APM Terms and Concepts

Overview

The APM UI provides many tools to troubleshoot application performance and correlate it throughout the product, enabling you to find and resolve issues in distributed systems.

For additional definitions and descriptions of important APM terms such as spans and indexed, see the main Glossary.

ConceptDescription
ServiceServices are the building blocks of modern microservice architectures - broadly a service groups together endpoints, queries, or jobs for the purposes of building your application.
ResourceResources represent a particular domain of a customer application - they are typically an instrumented web endpoint, database query, or background job.
MonitorsAPM metric monitors work like regular metric monitors, but with controls tailored specifically to APM. Use these monitors to receive alerts at the service level on hits, errors, and a variety of latency measures.
TraceA trace is used to track the time spent by an application processing a request and the status of this request. Each trace consists of one or more spans.
Trace Context PropagationThe method of passing trace identifiers between services, enabling a Datadog to stitch together individual spans into a complete distributed trace.
Retention FiltersRetention filters are tag-based controls set within the Datadog UI that determine what spans to index in Datadog for 15 days.
Ingestion ControlsIngestion controls are used to send up to 100% of traces to Datadog for live search and analytics for 15 minutes.
InstrumentationInstrumentation is the process of adding code to your application to capture and report observability data.
BaggageBaggage is contextual information that is passed between traces, metrics, and logs in the form of key-value pairs.

Services

After instrumenting your application, the Service Catalog is your main landing page for APM data.

Service Catalog

Services are the building blocks of modern microservice architectures - broadly a service groups together endpoints, queries, or jobs for the purposes of scaling instances. Some examples:

  • A group of URL endpoints may be grouped together under an API service.
  • A group of DB queries that are grouped together within one database service.
  • A group of periodic jobs configured in the crond service.

The screenshot below is a microservice distributed system for an e-commerce site builder. There’s a web-store, ad-server, payment-db, and auth-service all represented as services in APM.

service map

All services can be found in the Service Catalog and visually represented on the Service Map. Each service has its own Service page where trace metrics like throughput, latency, and error rates can be viewed and inspected. Use these metrics to create dashboard widgets, create monitors, and see the performance of every resource such as a web endpoint or database query belonging to the service.
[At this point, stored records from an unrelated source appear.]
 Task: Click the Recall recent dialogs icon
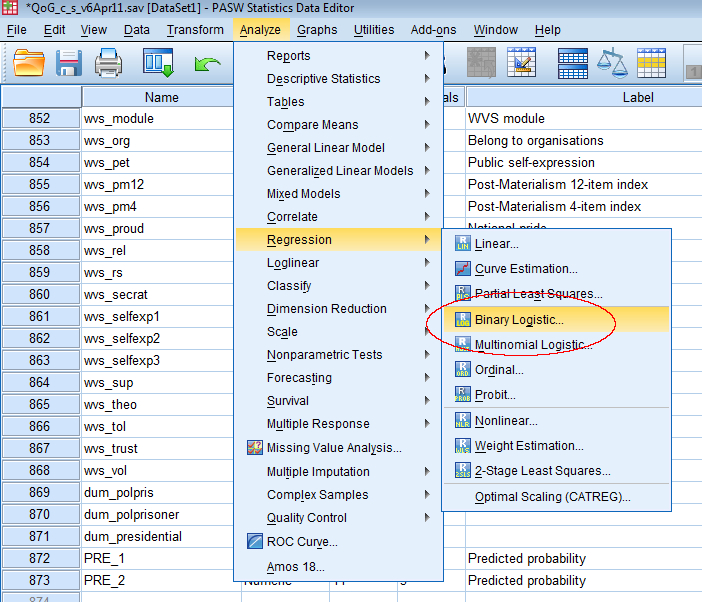click(x=158, y=64)
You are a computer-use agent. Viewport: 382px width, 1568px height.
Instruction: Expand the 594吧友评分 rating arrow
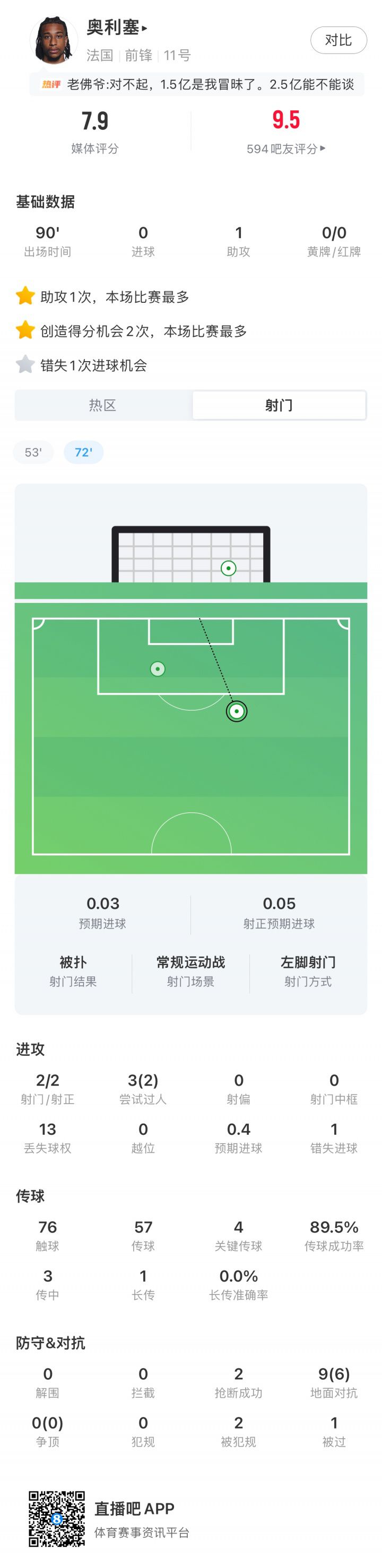click(x=323, y=148)
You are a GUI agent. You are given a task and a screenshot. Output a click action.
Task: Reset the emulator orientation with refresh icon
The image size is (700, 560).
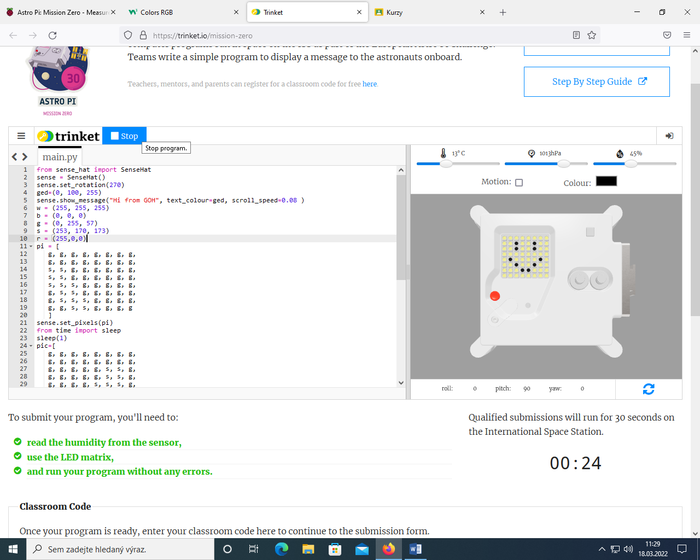coord(649,388)
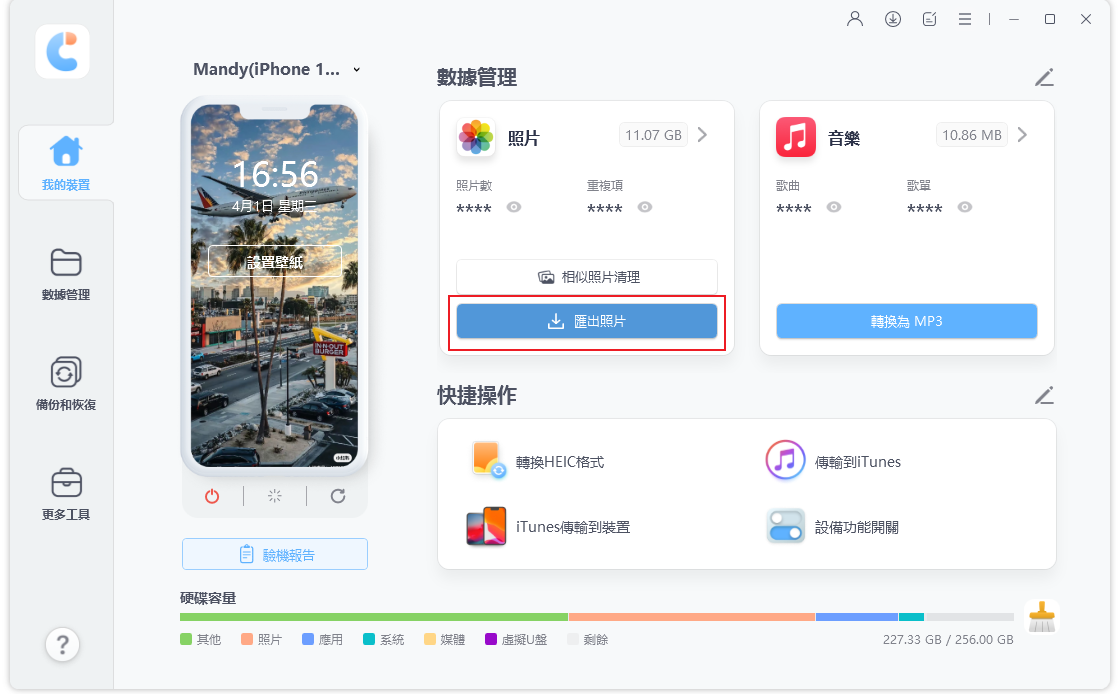1120x694 pixels.
Task: Select the 傳輸到iTunes quick action icon
Action: [785, 460]
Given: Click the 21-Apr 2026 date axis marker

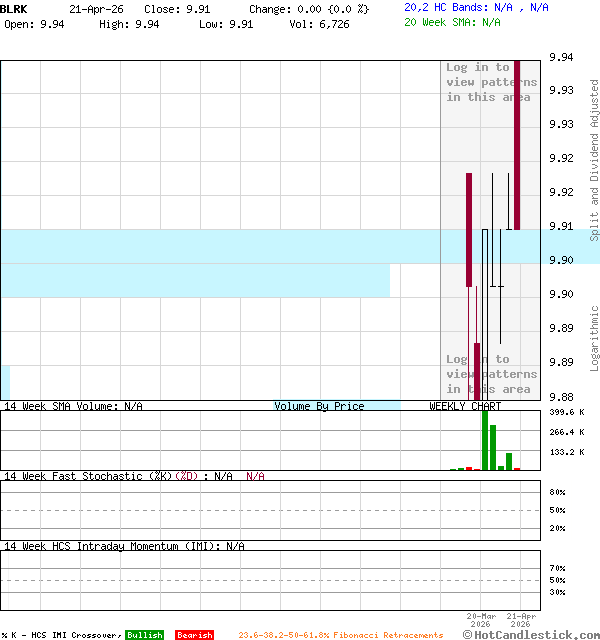Looking at the screenshot, I should tap(521, 621).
Don't see the HTTP endpoints you were expecting on the Service page? In APM, endpoints are connected to a service by more than the service name. It is also done with the `span.name` of the entry-point span of the trace. For example, on the web-store service above, `web.request` is the entry-point span. More info on this here.

Resources

Resources represent a particular domain of a customer application. They could typically be an instrumented web endpoint, database query, or background job. For a web service, these resources can be dynamic web endpoints that are grouped by a static span name - web.request. In a database service, these would be database queries with the span name db.query. For example the web-store service has automatically instrumented resources - web endpoints - which handle checkouts, updating carts, adding items, and so on. A Resource name can be the HTTP method and the HTTP route, for example GET /productpage or ShoppingCartController#checkout.

Each resource has its own Resource page with trace metrics scoped to the specific endpoint. Trace metrics can be used like any other Datadog metric - they are exportable to a dashboard or can be used to create monitors. The Resource page also shows the span summary widget with an aggregate view of spans for all traces, latency distribution of requests, and traces which show requests made to this endpoint.

Trace

A trace is used to track the time spent by an application processing a request and the status of this request. Each trace consists of one or more spans. During the lifetime of the request, you can see distributed calls across services (because a trace-id is injected/extracted through HTTP headers), automatically instrumented libraries, and manual instrumentation using open-source tools like OpenTracing in the flame graph view. In the Trace View page, each trace collects information that connects it to other parts of the platform, including connecting logs to traces, adding tags to spans, and collecting runtime metrics.

trace view

Trace context propagation

Trace context propagation is the method of passing trace identifiers between services in a distributed system. It enables Datadog to stitch together individual spans from different services into a single distributed trace. Trace context propagation works by injecting identifiers, such as the trace ID and parent span ID, into HTTP headers as the request flows through the system. The downstream service then extracts these identifiers and continues the trace. This allows the Datadog to reconstruct the full path of a request across multiple services.

For more information, see the propagating the trace context for your application’s language.

Retention filters

Set tag-based filters in the UI to index spans for 15 days for use with Trace Search and Analytics.

Ingestion controls

Send 100% of traces from your services to Datadog and combine with tag-based retention filters to keep traces that matter for your business for 15 days.

Instrumentation

Instrumentation is the process of adding code to your application to capture and report observability data to Datadog, such as traces, metrics, and logs. Datadog provides instrumentation libraries for various programming languages and frameworks.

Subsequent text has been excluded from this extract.